In the afternoon, after Jane has taken Sam to the park and walked briskly along Moorgate’s high street to unknot her back, she opens the casebook records for 1877. When she’d come up from UCL to do her research on northern asylums she’d photocopied Leeson’s pages and a handful of others — of patients who were at the Whitmore around the time of the trio’s walk in the woods — but because she’d fallen behind in her dissertation, she hadn’t read the casebooks thoroughly.
It happens now that as Jane reads through some of the casebooks she hadn’t photocopied she feels as if she is rereading them, as if they are stories about people she has come to know and can imagine, as if the jottings and spare details are the transcript of a dream. Samuel Murray, 40. Admitted: March 2, 1877. Cause of insanity: Overwork. Marital strain. She comes to the casebook of a Mr. H.J. Morley and realizes with a start that this is Herschel’s. She either hadn’t noticed it as a student, or hadn’t thought to copy it, had relied instead on the hospital logbook, Thorpe’s case report and Leeson’s more voluminous stack of notes to frame the events of the day.
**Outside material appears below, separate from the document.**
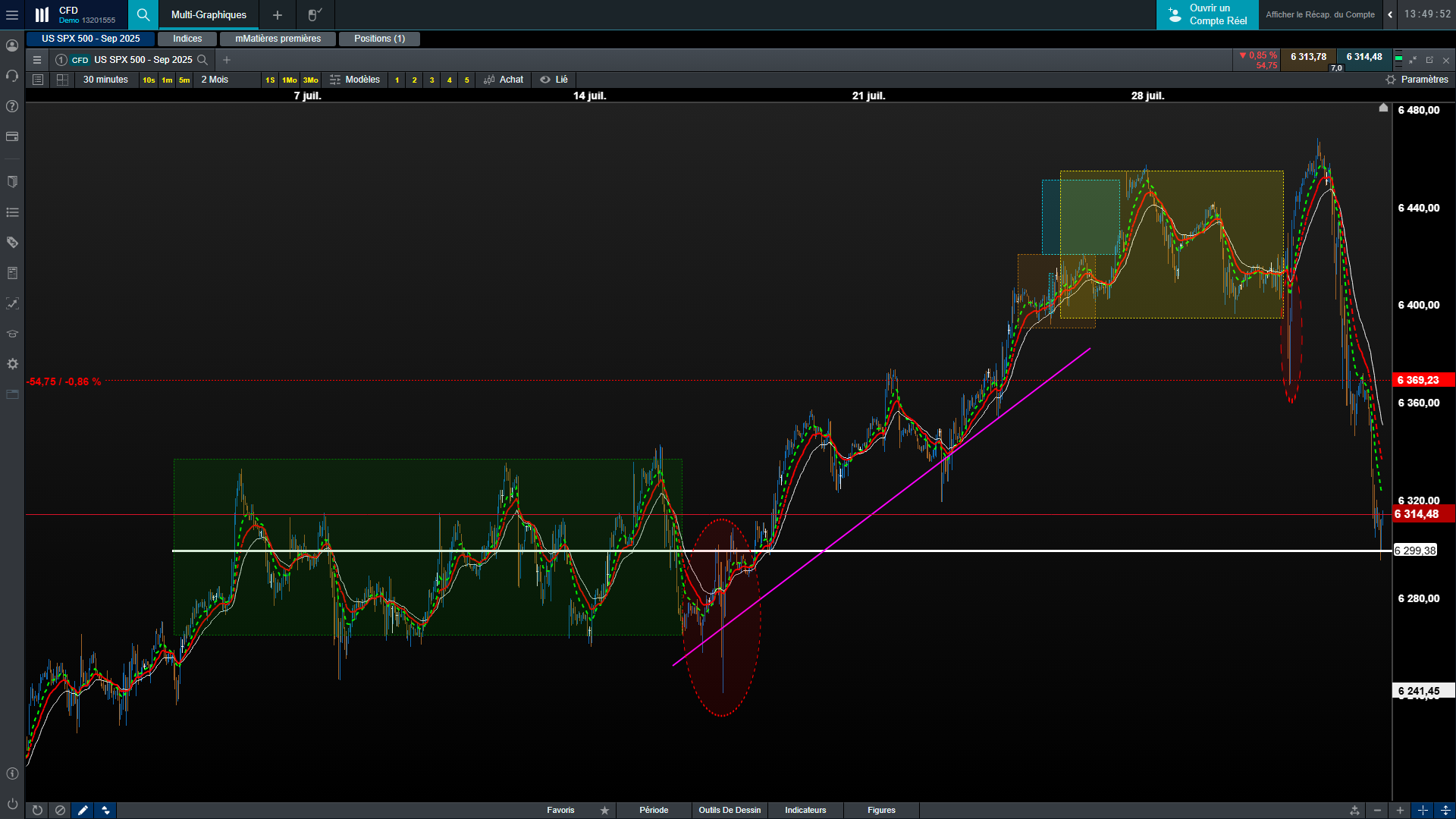Image resolution: width=1456 pixels, height=819 pixels.
Task: Toggle the chart grid layout icon
Action: tap(62, 80)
Now, suddenly, here he is in inky blue calligraphy: Age: 32. Admitted: May 17, 1877. Occupation: Farmer. Status: Unknown. Degree of Education: Unknown. And then in a different hand, under the notes of admission: Refuses to work farm equipment or tend field. Complains of pains in limbs, exhibits swollen digits and capillaries on face. Was found on roof of neighbouring cottage; refused to be brought down. Consistently mislays or removes various items of clothes. Claims that his wife is an impostor. Lets crops foul when they are the sole means of income. Believes he is losing power of tongue.
The daily reports over the next three months are typically cryptic: agitated one day, compliant the next, morose, found naked by attendant in greenhouse, idle, behaviour improved, found picking at walls, refuses to speak, found with sewing scissors, found without shoes in garden, treated with cold bath, improving, wants to be read to, has difficulty sleeping, will not speak, gestures to throat repeatedly, admitted to hospital at B—, returned to W—, refuses meat, agitates fellow patients, broods.